Backing up a Dockerized Community Edition Neo4j Database
Neo4j is a platform for managing graph databases. The Montana Climate Office uses Neo4j Community Edition to manage a database of satellite data associated with each of our Mesonet stations (learn more on our GitHub). The database is queried by the Montana Mesonet Dashboard to plot and contextualize current conditions at each Mesonet station. The database is extremely performant and can query over 20 years of data at a given station in a fraction of a second! The database is stood up in a Docker container for ease of mobility and reproducibility.
The Problem
While we were developing the database, we ran into a roadblock when implementing a method to operationally backup the data. There are numerous tutorials online explaining how to backup a Neo4j database, but they all rely on the paid Enterprise Edition of Neo4j. The Enterprise Edition simply allows you to run the neo4j-admin backup
command on an active database to dump the data into an archived file. In the Community Edition however, you have to use the neo4j-admin dump
command on a stopped database to backup the data. While this seems simple enough, problems arise when using this method within a Docker container. To run the neo4j-admin dump
command, you first have to run neo4j stop
to stop all the databases. Because the default Neo4j Docker image depends on Neo4j to be up and running, this causes the Docker container to shut down, making it impossible to run the neo4j-admin dump
command.
Our Solution
To work around this problem, we extended the Neo4j Docker image so the container wouldn’t stop when Neo4j was stopped. Then, we used cron
to run a backup script every night. Here is what the new Dockerfile
looks like:
FROM neo4j:4.4.8-community
RUN apt-get update && \
apt-get -y install cron
# Copy the backup script into the container.

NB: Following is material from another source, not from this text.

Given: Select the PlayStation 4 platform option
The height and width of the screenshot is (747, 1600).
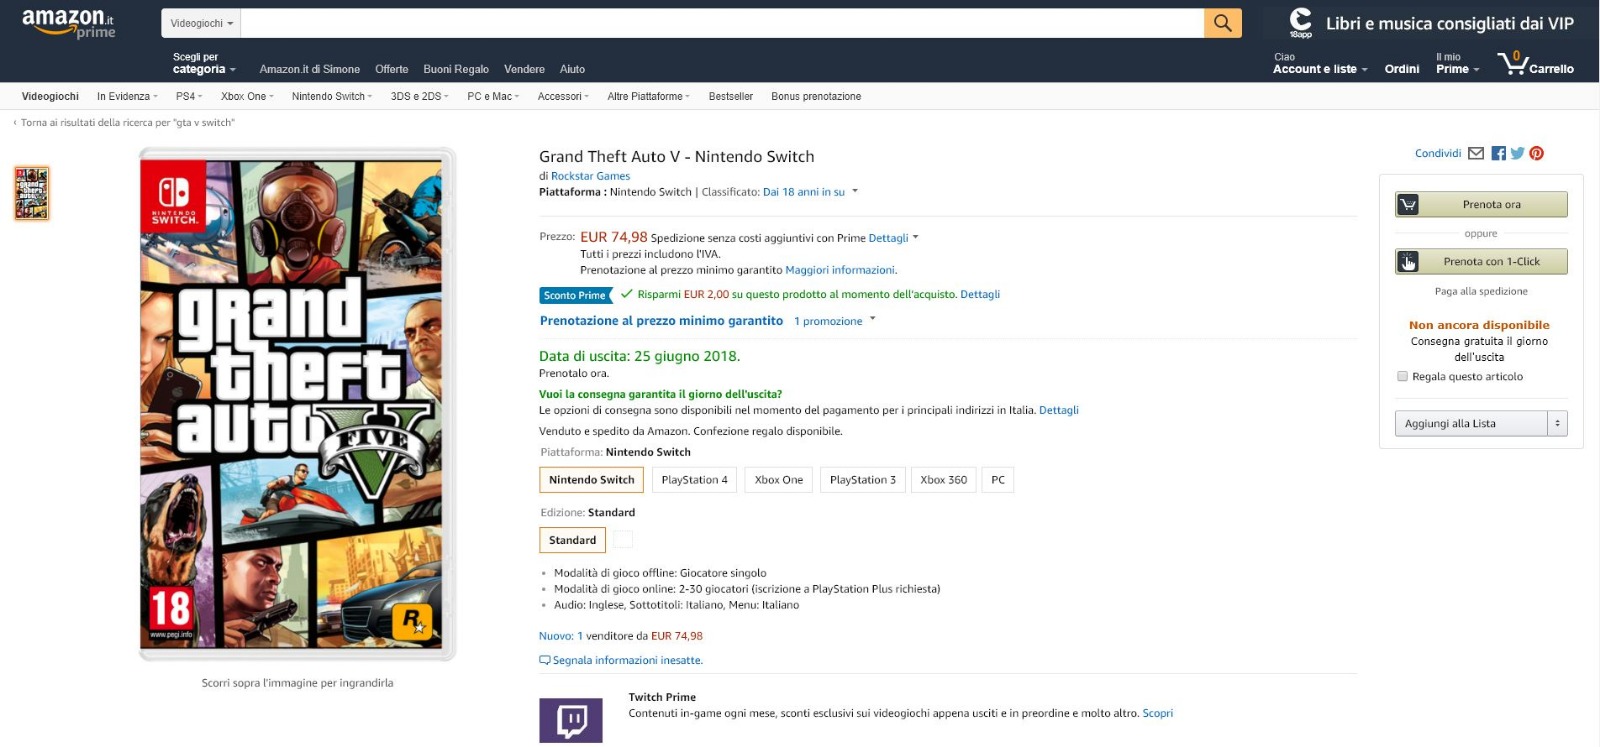Looking at the screenshot, I should click(694, 480).
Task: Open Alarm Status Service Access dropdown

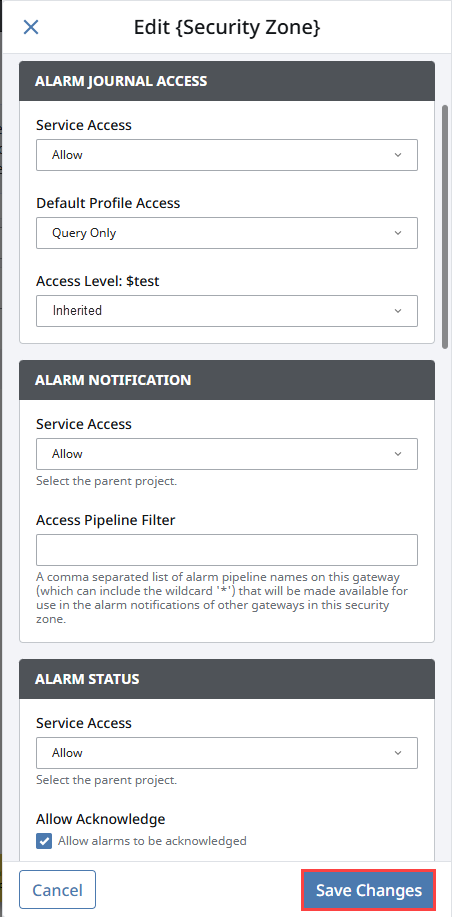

COPY ./backup.sh /opt/backup.sh
# Make a directory to store the backed up data in.
RUN mkdir -p /dumps/neo4j
# Give execution rights on the cron job
RUN chmod u+x /opt/backup.sh
# Copy environment and shell into the crontab
RUN env >> ~/env.log
RUN echo 'PATH=/usr/local/bin:/usr/local/sbin:/usr/local/bin:/usr/sbin:/usr/bin:/sbin:/bin' > /etc/crontab
RUN echo 'SHELL=/bin/bash' >> /etc/crontab
# Make our backup script run at 6am UTC every day.
RUN echo '0 6 * * * root bash -c "source $HOME/env.log; source /opt/backup.sh"' >> /etc/crontab
# Create the log file to be able to run tail.

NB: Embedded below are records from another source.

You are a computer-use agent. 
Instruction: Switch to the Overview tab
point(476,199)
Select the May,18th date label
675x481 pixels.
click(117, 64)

RUN touch /var/log/cron.log
# Run the tail on the cron log so the container won't stop when Neo4j is stopped.
CMD tail -f /var/log/cron.log
The backup script that is copied into the Docker container simply stops Neo4j, dumps the latest snapshot of the database into the /dumps/neo4j
folder, then restarts Neo4j:
#!/bin/bash
/var/lib/neo4j/bin/neo4j stop
/var/lib/neo4j/bin/neo4j-admin dump --database=neo4j --to=/dumps/neo4j/backup_$(date +%Y%m%d%H%M).dump
/var/lib/neo4j/bin/neo4j start
We run the Neo4j container with another Docker container that updates the database with new satellite data, so we use docker compose
to stand up the database. Here is what the relevant portions of our docker-compose.yml
look like:
version: '3.9'
services:
neo4j:
container_name: neo4j
restart: on-failure
build: ./neo4j
volumes:
# Map volumes to machine so data is persisted between containers.
- /neo4j/data:/data
- /neo4j/logs:/logs
- /neo4j/import:/var/lib/neo4j/import
- /neo4j/plugins:/plugins
# The db-backups volume points to an external NAS server to
# store the data on.
- db-backups:/dumps
ports:
- "7474:7474"
- "7687:7687"
env_file:
- .env
volumes:
db-backups:
driver: local
driver_opts:
type: nfs
o: nfsvers=4,addr=${nfsIP},nolock,soft,rw
device: $nfsPath
Unfortunately, we are so far unable to find a method for starting the cron
service that operationally runs the backups within the Dockerfile
without breaking Neo4j. To address this, we use a deploy script that starts the container and then starts cron
after the container is stood up:
#!/bin/bash
# Get latest changes
git pull origin main
# Start docker containers
docker compose up --build -d
# Start cron
docker exec -it neo4j service cron start
# Make sure Neo4j is running
docker exec -it neo4j neo4j start
Restoring the Database
Now, if the data get deleted, your server crashes, or anything else happens to your data, you have a backup that can be used to restore the database. To restore the database, you just have to run the neo4j-admin load
command before deploying the database with docker compose:
docker run --interactive --tty --rm \
--volume=path/to/data/in/docker-compose:/data \
--volume=path/to/dumps/in/docker-compose:/dumps \
neo4j:4.4.8 \
neo4j-admin load --database=neo4j --from=/dumps/<name_of_latest_backup>.dump
Running the above command reads the latest .dump
file and puts the data into the /data
folder in a format that is readable by Neo4j. After running this command, running the above deploy script will stand up the database with data from the latest backup!